Проснулся от истошных криков, повернулся, увидел такую картину: Один из этих наколотых качков вытаскивает из-под шконки человека, чьи ноги я уже видел. Молодой совсем пацан, худой и длинный, волосы взлохмачены в разные стороны, под глазом фингал. Бедная, избитая Колли, которая готова сделать все что угодно, но не понимает, что хочет от нее хозяин.
– Что вам надо? – орал тот, цепляясь руками за ножки кровати, затем за лавку, – Я все уже написал, я же признался, больше ничего не знаю, отстань.
Вытащив, качок приподнял его за шиворот на вытянутую руку, как тряпку, откинул от себя чуть вверх, и правым кулаком догнал его в полете точно в челюсть. Наверняка сломал, подумал я. Тот приземлился уже без сознания, у дверей, где недавно падал и я, соломку бы подстелить…
Затем качок стал барабанить в дверь алюминиевой миской.
– Чево вам? – открылось маленькое окошко.
– Доктора зови, человеку плохо, упал во сне с верхнего шконаря, – нагло ухмыльнулся тот.
– Вечно у вас что-нибудь, – ворча, окошко закрылось.
Минут через десять человека забрали, все еще без сознания. Только после этого я встал, сходил в туалет, за ширму, умылся в рукомойнике. Там же стояло маленькое зеркальце, посмотрел на свою страшную рожу – левый глаз не видно, заплыл полностью, приоткрыл пальцами – вроде цел. Одного зуба нет, второй шатается, попробовал выдернуть пальцами – больно, но получилось, теперь двух зубов нет, ну и рожа, сплюнул кровью, умылся.
Вернулся, сел за стол, напротив Егора, уставился на него, в ожидании.
– Короче, – поставив локти на стол, придвинулся Егор ко мне поближе и заговорил вполголоса, как заговорщик, – Поступила нам команда, сам знаешь откуда, тебя сломать, выбить показания любой ценой, вплоть до того, что опустить тебя, работа у нас такая, должен догонять, что к чему. Но я знаю, что ты нормальный пацан, потому не трону больше, если только так, для вида, коли наседку какую подсадят новую. Поэтому я тебя разукрасил, а мусорам скажу, что ты не ломаешься, что я могу поделать.
– Валиев? – спросил я.
– Да, – кивнул он, – Кушать будешь?
– Нет, спасибо, за все, я полежу, – встал, лег обратно, надо было подумать, есть над чем.
Самое главное – взяли ли они Володю, или разводят меня. А если взяли – то заговорил ли он.
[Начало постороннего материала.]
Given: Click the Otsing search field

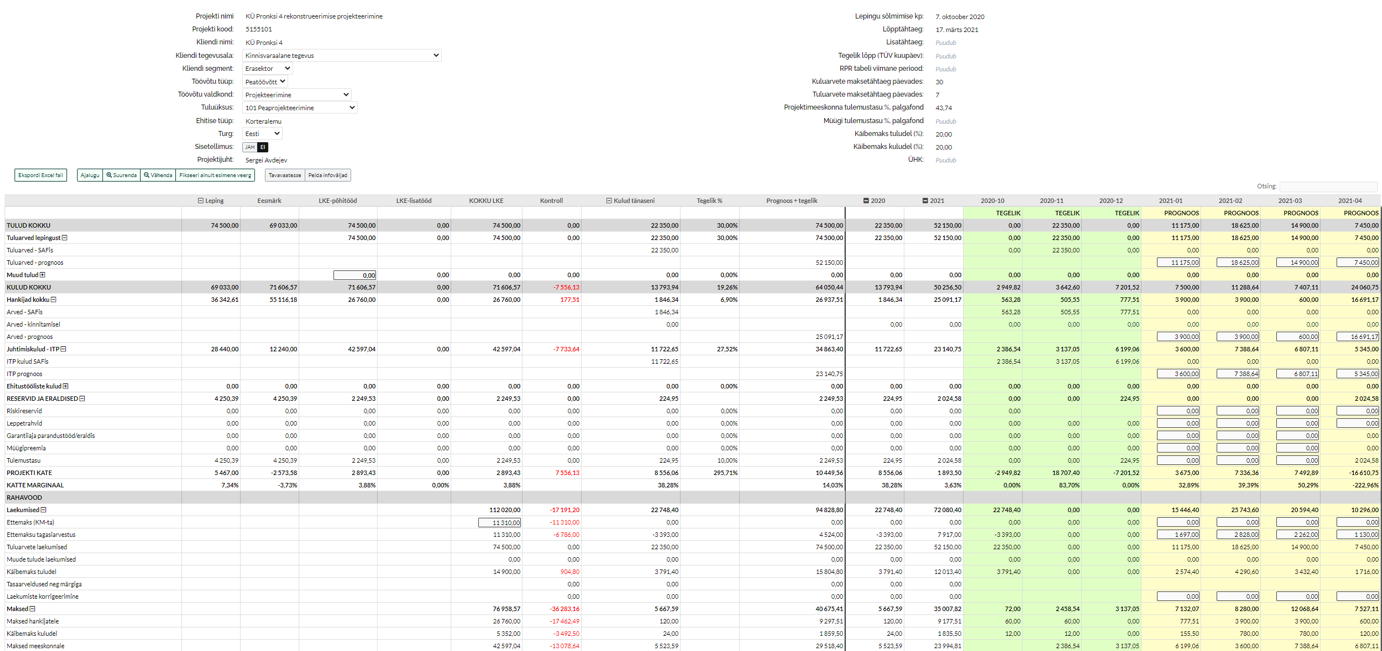Looking at the screenshot, I should click(1327, 187).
– Слушай, – приподнялся я на локте, в сторону Егора, непривычно зашепелявил, – Вы не видели тут парня, обожженного всего, сегодня, или, может, слыхали чего?
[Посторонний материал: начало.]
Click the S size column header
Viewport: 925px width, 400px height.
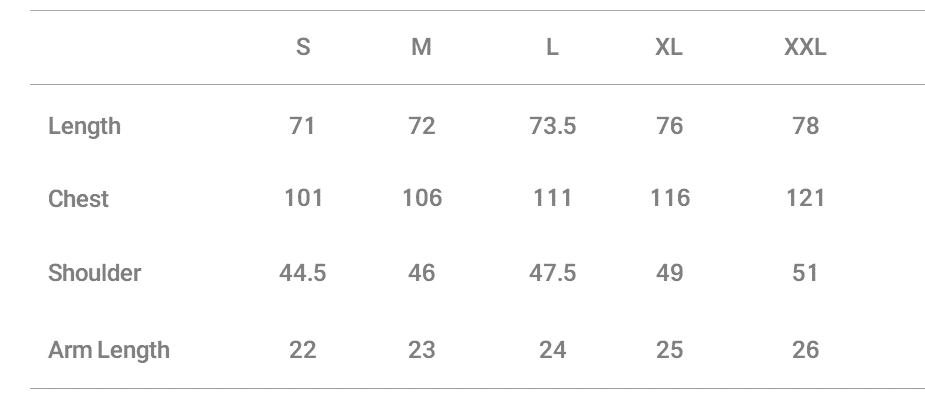pos(303,48)
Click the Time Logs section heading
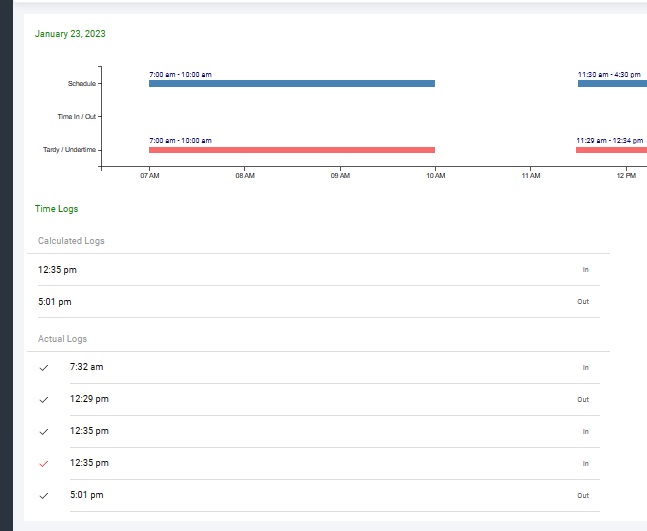The height and width of the screenshot is (531, 647). [x=56, y=209]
– Неа, не было таких, у нас, по крайней мере.
Понятно, если он сразу заговорил, то и эти качки не понадобились. Так-то все похоже на правду, слишком много им известно. То, что Вова на Поляне прячется, про Хохла главное, даже сходится, что он мог после Москвы набухаться на радостях, обмыть, как он любит говорить, это дело. И наркота у него могла быть, в последнее время, легко. Стоп. «Он же Жженый, он же Хохол, как, кстати, его фамилия? Да какая разница?» – вспомнил я слова Валиева. А есть разница, Дорофеев – его фамилия. Да если бы он давал признательные показания, то имя-фамилия – это первый вопрос, на который он должен ответить. Несрасты получаются, гражданин начальничек.